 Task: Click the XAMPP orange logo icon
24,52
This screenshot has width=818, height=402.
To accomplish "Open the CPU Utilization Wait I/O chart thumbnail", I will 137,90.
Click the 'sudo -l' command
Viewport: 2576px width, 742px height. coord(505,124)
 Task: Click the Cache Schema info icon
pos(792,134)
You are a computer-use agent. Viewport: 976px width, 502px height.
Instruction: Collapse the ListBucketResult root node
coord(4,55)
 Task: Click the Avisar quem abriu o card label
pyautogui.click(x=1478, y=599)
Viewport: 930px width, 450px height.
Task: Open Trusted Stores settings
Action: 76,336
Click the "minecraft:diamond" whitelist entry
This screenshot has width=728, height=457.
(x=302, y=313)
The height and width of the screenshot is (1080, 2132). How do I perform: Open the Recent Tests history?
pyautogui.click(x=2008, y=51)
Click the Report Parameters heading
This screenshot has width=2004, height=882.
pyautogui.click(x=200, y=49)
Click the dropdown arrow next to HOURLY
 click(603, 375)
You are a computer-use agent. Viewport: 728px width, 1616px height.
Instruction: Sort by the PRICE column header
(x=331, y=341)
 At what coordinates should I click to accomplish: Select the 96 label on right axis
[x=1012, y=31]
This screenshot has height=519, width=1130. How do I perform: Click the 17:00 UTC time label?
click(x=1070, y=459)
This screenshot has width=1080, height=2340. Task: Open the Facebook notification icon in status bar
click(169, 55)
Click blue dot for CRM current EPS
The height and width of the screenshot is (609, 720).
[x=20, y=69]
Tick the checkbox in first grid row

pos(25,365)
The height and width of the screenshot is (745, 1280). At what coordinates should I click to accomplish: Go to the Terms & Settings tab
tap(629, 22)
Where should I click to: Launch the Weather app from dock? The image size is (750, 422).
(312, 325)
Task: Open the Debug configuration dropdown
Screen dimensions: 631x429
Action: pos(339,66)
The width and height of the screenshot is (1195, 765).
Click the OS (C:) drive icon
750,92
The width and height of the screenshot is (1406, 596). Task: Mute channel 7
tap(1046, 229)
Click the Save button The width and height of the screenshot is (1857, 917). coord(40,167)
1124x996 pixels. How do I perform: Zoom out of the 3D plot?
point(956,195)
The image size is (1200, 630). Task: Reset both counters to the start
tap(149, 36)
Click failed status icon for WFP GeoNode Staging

#####

Using the data above, reproduce every line exactly.

→ **Answer box**
 Task: Click the XAMPP orange logo icon
24,52
This screenshot has width=818, height=402.
To accomplish "Open the CPU Utilization Wait I/O chart thumbnail", I will 137,90.
Click the 'sudo -l' command
Viewport: 2576px width, 742px height. coord(505,124)
 Task: Click the Cache Schema info icon
pos(792,134)
You are a computer-use agent. Viewport: 976px width, 502px height.
Instruction: Collapse the ListBucketResult root node
coord(4,55)
 Task: Click the Avisar quem abriu o card label
pyautogui.click(x=1478, y=599)
Viewport: 930px width, 450px height.
Task: Open Trusted Stores settings
Action: 76,336
Click the "minecraft:diamond" whitelist entry
This screenshot has width=728, height=457.
(x=302, y=313)
The height and width of the screenshot is (1080, 2132). How do I perform: Open the Recent Tests history?
pyautogui.click(x=2008, y=51)
Click the Report Parameters heading
This screenshot has width=2004, height=882.
pyautogui.click(x=200, y=49)
Click the dropdown arrow next to HOURLY
 click(603, 375)
You are a computer-use agent. Viewport: 728px width, 1616px height.
Instruction: Sort by the PRICE column header
(x=331, y=341)
 At what coordinates should I click to accomplish: Select the 96 label on right axis
[x=1012, y=31]
This screenshot has height=519, width=1130. How do I perform: Click the 17:00 UTC time label?
click(x=1070, y=459)
This screenshot has width=1080, height=2340. Task: Open the Facebook notification icon in status bar
click(169, 55)
Click blue dot for CRM current EPS
The height and width of the screenshot is (609, 720).
[x=20, y=69]
Tick the checkbox in first grid row

pos(25,365)
The height and width of the screenshot is (745, 1280). At what coordinates should I click to accomplish: Go to the Terms & Settings tab
tap(629, 22)
Where should I click to: Launch the Weather app from dock? The image size is (750, 422).
(312, 325)
Task: Open the Debug configuration dropdown
Screen dimensions: 631x429
Action: pos(339,66)
The width and height of the screenshot is (1195, 765).
Click the OS (C:) drive icon
750,92
The width and height of the screenshot is (1406, 596). Task: Mute channel 7
tap(1046, 229)
Click the Save button The width and height of the screenshot is (1857, 917). coord(40,167)
1124x996 pixels. How do I perform: Zoom out of the 3D plot?
point(956,195)
The image size is (1200, 630). Task: Reset both counters to the start
tap(149, 36)
Click failed status icon for WFP GeoNode Staging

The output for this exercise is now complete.